The Home Care Practitioner Service at North Cumbria Integrated Care Trust (NCIC) is expanding and members of the team are encouraging people to consider a career change. Ledeen Percival has been a home care practitioner since August and works at Brampton hospital.
She said: “I would urge anyone thinking of becoming a home care practitioner (HCP) to go for it. You will not look back and it’s a great team!”
Being an HCP involves looking after patients who do not need to be in hospital in their own homes to provide short term support, aiming to maximise independence and increase confidence and quality of life.
It may also involve supporting patients with longer-term care needs and those who are receiving end of life care and wish to remain in their own homes. Applications are open to people who do not have a care qualification but are willing to undertake a Care Certificate as part of the role.
Ledeen added: “I gained an NVQ Level 2 in Health and Social Care in my old care job and then I went to work for Tesco. I enjoy that every day is different. I came thinking it would just be home care but I was wrong, far from it, we have so many different things to do and we see patients of different ages.
“The key aim of the service is to promote independence and help people to get back on their feet in their own homes.”
Switch from nuclear
Matthew Blood joined the NHS in March after working in the nuclear industry and he was previously a science teacher. After being made redundant, he decided to become a carer and will soon take up a position with the NHS as an emergency ambulance crew member, demonstrating the career opportunities available.
Matthew said: “I enjoy being an HCP because I get to interact with people all day and I feel really supported by the nurses, occupational therapists and office staff.
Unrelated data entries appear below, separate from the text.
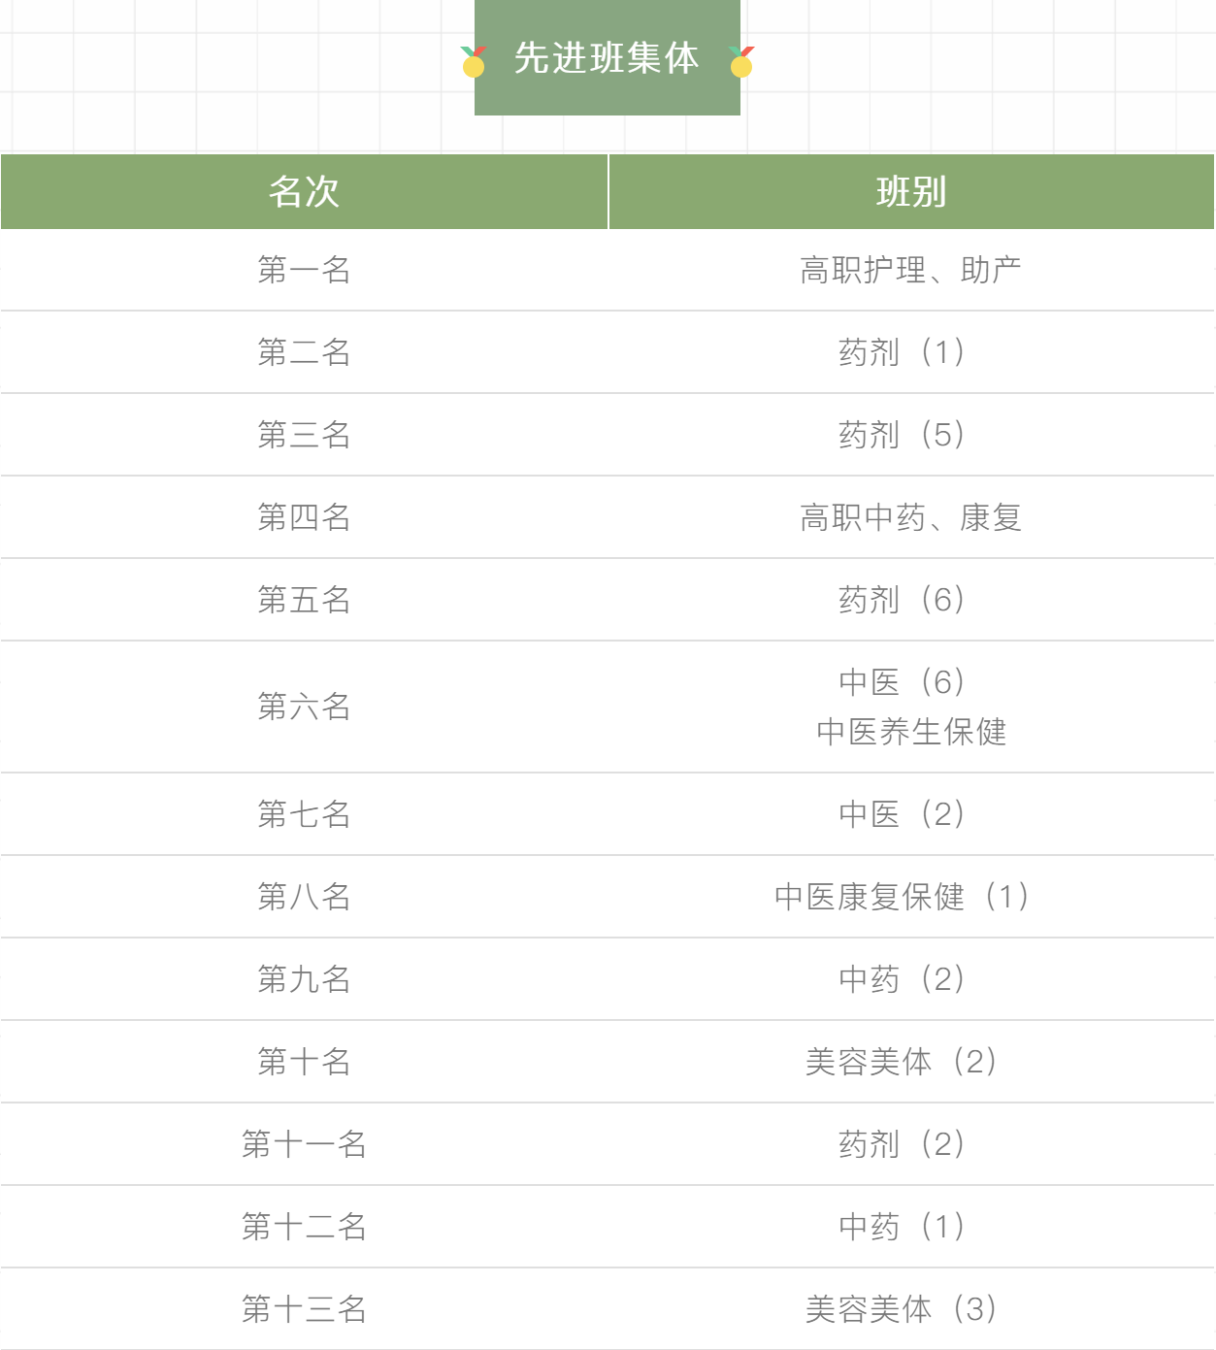Select the 第九名 rank cell
The height and width of the screenshot is (1350, 1216).
click(x=304, y=979)
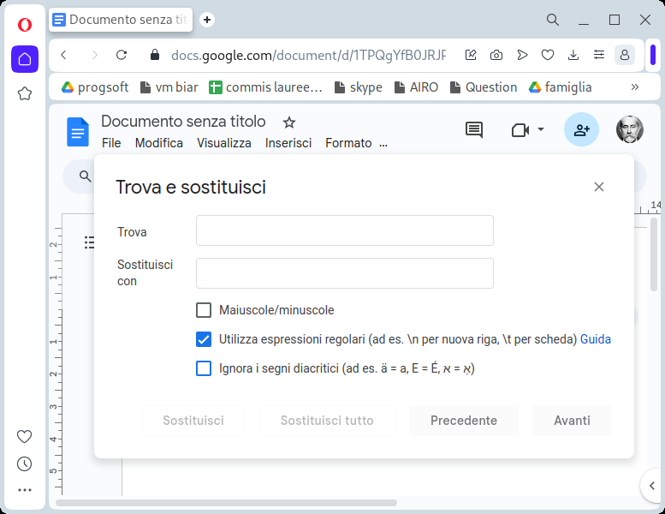665x514 pixels.
Task: Uncheck Utilizza espressioni regolari
Action: [204, 339]
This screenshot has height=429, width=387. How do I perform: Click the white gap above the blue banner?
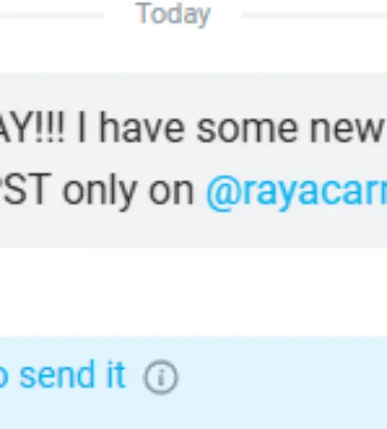(194, 292)

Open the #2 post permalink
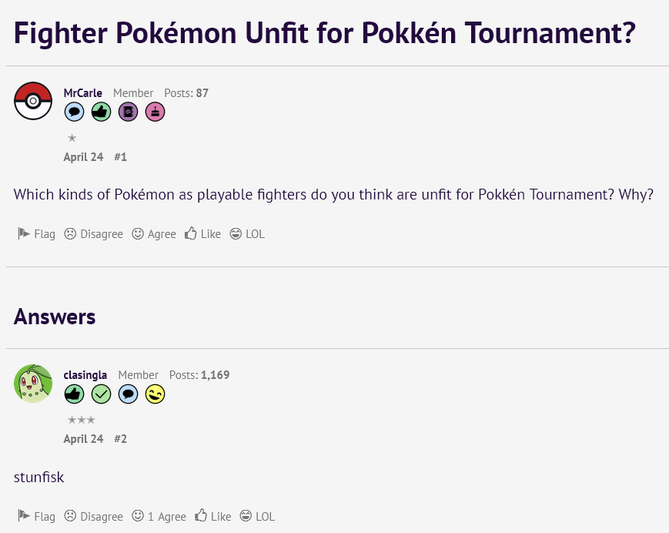tap(120, 439)
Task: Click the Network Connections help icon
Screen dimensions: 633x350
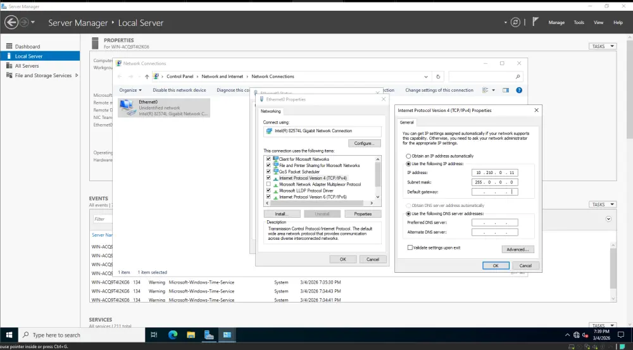Action: [x=519, y=90]
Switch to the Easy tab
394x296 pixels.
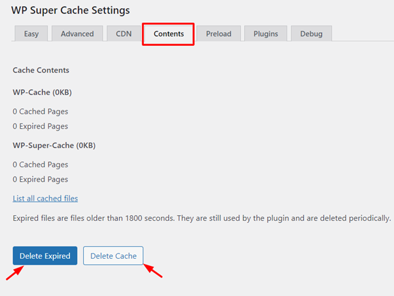click(x=31, y=34)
“A typical day would be driving to morning calls where I’ll help with patients’ morning routines. This could involve giving someone a full body wash and assisting them to change in bed and helping them eat their breakfast or simply doing a welfare check to see if they’re okay. I’ll generally then write up my notes and see if any ad hoc things need to be done (such as picking up a prescription or delivering a piece of equipment).
“Then I’m back out on lunch calls before I head home for my own lunch. I’ll come out again for tea time calls – usually heating something up or if need be making a meal from scratch. Then back to the hospital again to write up notes before I do bed calls – helping patients get into their bedclothes and sometimes helping them into bed as well. It is a really varied role.”
Stephen Atkinson, HCP Development Lead at NCIC, said: “The expansion of the Home Care Practitioner Service is the most exciting project I have been involved with since I started working NHS.
“It’s a great opportunity to enhance patient flow through our system, offer a career within the NHS and most importantly ensuring the patients in our care don’t have to wait in hospital unnecessarily when they should be at home. Patients and families can be safe in the knowledge that our service will provide a safe transfer from hospital to home.
“We will be able to support individuals to regain their independence, be there as a bridge until longer-term care starts and enable individuals the choice to return home when they are at end of life.
“The role of the home care practitioner is both fulfilling and rewarding. We are a great team, we offer great development opportunities and I recommend working for NCIC trust for people wanting a career in health and social care.”
Travel between patients’ homes and sites is an essential part of the job so the post holders must be able to drive. The ability to work over seven days is a requirement of the post. The hours of work will be on a rota covering a shift pattern between the hours of 8am and 10pm.